HAVING a well-stocked ice cream van in Nolton Haven has been a great boost to the area, locals have said.
Already with one ice cream van stationed at Broad Haven owner Martin McGeown has now been keeping local and holiday markers alike happy over recent months, at Nolton Haven as well.
Mary White, who lives in the area, said that she felt the ice cream van was now necessary for the success of Nolton Haven as a destination beach.
“Its great to have a lifeguard here, but if people can’t even buy a bottle of water, it’s a problem.”
“We’re much more likely to get visitors to Nolton Haven If there are facilities here for them.”
John Lee, whose family come from Nolton, and is back visiting the area said: “One of the joys of spending childhood summers in Nolton was getting an ice cream or cold drink from the shop.
“Now that the nearest shops are in Newgale or Broad Haven, it’s a valuable service that can only boost tourism.
“If this is a decision by the council then this is fantastic,” he added.
Another resident said: “To be honest the car park is a nightmare, and without the ice cream van many would be stuck. There is no signal for the card payment machine, so everyone goes to the ice cream van to ask for change for the car park meter from the Pembrokeshire Super Whippy van.
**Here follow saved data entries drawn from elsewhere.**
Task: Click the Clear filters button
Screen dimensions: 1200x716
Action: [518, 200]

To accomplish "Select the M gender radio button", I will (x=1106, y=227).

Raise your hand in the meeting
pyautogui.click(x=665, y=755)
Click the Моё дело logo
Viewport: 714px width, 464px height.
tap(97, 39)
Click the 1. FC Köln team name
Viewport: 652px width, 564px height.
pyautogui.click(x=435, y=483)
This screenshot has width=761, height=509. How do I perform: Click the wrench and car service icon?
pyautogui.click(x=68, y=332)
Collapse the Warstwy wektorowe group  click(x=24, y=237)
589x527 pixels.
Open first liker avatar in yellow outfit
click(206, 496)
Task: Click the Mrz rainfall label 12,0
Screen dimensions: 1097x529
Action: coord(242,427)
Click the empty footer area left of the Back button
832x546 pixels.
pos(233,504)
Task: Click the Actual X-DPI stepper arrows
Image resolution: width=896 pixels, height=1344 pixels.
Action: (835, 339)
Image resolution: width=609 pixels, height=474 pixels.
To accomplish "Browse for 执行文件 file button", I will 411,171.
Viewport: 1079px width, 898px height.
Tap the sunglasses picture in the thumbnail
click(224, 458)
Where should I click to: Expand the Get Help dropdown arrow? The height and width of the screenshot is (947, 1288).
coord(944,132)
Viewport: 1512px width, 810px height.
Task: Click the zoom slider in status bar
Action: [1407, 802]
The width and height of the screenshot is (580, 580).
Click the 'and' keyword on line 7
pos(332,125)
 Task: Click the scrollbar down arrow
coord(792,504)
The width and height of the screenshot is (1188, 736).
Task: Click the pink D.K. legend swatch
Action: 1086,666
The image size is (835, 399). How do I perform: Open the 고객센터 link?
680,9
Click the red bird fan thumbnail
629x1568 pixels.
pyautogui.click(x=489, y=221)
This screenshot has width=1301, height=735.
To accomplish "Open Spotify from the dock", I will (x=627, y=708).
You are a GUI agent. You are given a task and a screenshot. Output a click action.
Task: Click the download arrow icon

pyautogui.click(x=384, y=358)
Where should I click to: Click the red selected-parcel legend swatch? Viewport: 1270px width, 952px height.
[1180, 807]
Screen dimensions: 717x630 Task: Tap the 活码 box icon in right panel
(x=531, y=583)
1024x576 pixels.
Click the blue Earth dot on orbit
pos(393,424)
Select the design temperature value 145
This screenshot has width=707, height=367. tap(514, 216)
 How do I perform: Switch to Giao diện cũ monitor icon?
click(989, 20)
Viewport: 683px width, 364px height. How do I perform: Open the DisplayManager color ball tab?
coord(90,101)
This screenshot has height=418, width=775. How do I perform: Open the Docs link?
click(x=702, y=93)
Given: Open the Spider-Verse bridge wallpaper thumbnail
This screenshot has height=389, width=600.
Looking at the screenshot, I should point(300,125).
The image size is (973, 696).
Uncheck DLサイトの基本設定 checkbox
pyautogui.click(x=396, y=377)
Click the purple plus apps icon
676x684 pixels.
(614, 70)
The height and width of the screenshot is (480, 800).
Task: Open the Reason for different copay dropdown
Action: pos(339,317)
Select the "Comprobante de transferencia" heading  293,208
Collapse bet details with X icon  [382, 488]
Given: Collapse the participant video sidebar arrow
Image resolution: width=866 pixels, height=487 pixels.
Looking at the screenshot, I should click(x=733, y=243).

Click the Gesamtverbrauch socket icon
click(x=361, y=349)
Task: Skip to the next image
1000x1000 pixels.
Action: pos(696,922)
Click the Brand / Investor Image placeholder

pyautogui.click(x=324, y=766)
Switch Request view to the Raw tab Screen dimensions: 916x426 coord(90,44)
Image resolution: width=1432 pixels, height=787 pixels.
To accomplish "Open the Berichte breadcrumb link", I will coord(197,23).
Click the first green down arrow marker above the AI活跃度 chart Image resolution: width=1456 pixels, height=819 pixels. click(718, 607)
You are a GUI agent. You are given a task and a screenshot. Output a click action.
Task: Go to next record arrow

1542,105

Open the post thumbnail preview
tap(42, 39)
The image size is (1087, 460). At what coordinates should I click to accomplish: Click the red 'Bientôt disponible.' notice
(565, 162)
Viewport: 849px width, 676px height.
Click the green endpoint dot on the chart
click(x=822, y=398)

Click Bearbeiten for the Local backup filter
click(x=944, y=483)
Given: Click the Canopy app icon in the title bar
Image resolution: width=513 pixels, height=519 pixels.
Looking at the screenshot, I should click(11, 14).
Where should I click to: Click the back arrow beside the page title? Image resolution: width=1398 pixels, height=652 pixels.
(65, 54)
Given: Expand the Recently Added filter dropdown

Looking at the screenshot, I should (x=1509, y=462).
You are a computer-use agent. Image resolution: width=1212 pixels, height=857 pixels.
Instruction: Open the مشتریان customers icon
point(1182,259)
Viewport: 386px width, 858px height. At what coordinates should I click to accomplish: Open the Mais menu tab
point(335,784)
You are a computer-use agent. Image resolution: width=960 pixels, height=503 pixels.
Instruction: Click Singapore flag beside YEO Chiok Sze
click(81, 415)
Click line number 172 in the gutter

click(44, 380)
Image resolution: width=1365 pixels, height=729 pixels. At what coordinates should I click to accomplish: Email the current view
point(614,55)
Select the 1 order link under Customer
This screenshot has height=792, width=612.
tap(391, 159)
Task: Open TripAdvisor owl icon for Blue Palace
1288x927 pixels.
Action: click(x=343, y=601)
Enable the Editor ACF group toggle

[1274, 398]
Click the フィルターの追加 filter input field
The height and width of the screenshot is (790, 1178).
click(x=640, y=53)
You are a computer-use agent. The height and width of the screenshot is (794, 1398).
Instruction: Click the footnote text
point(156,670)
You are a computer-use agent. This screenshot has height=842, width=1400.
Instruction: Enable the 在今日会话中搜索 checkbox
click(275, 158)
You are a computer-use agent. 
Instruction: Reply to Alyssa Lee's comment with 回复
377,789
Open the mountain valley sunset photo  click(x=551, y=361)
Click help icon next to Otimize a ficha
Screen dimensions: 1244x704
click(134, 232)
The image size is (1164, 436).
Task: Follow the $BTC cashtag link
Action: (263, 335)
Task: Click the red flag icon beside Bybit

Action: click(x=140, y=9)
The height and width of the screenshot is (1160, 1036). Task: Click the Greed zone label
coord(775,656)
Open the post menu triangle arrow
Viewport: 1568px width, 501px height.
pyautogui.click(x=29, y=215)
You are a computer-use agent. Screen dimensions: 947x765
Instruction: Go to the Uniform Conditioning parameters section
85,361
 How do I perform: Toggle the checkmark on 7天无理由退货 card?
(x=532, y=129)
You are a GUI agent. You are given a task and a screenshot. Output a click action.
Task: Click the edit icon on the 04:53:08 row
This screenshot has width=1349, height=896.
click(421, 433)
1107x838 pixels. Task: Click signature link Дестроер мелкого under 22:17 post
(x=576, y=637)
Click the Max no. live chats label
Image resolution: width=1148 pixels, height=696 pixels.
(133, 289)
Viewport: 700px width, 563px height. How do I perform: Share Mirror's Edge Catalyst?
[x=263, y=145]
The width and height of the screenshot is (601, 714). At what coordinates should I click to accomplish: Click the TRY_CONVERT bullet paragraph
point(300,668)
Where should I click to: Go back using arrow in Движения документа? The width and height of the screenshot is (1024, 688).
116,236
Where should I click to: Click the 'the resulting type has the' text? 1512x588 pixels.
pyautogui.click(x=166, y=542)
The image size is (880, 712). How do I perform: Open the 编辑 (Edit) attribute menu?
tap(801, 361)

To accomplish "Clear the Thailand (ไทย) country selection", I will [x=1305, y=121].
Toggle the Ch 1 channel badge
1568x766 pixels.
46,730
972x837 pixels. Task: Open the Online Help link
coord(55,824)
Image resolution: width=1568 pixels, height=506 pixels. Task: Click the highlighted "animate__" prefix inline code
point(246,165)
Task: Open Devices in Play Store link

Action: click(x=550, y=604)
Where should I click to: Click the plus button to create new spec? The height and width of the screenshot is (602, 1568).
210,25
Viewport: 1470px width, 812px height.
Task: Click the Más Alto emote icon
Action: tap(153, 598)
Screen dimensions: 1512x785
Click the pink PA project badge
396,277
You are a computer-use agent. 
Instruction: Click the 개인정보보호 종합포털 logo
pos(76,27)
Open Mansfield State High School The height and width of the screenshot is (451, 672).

Martin McGeown told The Herald that he has been doing well in the spot, but said he’s never had to give out so much change now that the car park is chargeable.
“I always bring extra on the van, he said, otherwise it would be chaos down here in the car park.”
So why not visit Nolton Haven, located within the sweep of St Brides Bay, Nolton Haven is a small, fairly sheltered cove, facing south-west, the beach is made up of sand and shingle with rock pools and cliffs on either side.
The beach is quiet and unspoilt although in the past, like Little Haven, this was an export point for coal and a hive of activity.
The flat grassy terrace above the beach was the coal storage yard and a walk along the Pembrokeshire Coast Path in both directions reveals remnants of old coal workings.
Beach side facilities are limited although there is a pub and a slipway allowing launching.
The beach is popular for watersports as well as swimming and boating.
The coast here is designated as the Pembrokeshire Marine Special Area of Conservation in recognition of its valuable marine life.
And of course, after your visit, stop for an ice cream and support a fantastic local trader!